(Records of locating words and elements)
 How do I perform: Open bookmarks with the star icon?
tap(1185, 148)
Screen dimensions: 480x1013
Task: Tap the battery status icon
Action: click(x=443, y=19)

# [THE PROBLEM]
Copy every line of the records above word for word.

# [WRITTEN ANSWER]
 How do I perform: Open bookmarks with the star icon?
tap(1185, 148)
Screen dimensions: 480x1013
Task: Tap the battery status icon
Action: click(x=443, y=19)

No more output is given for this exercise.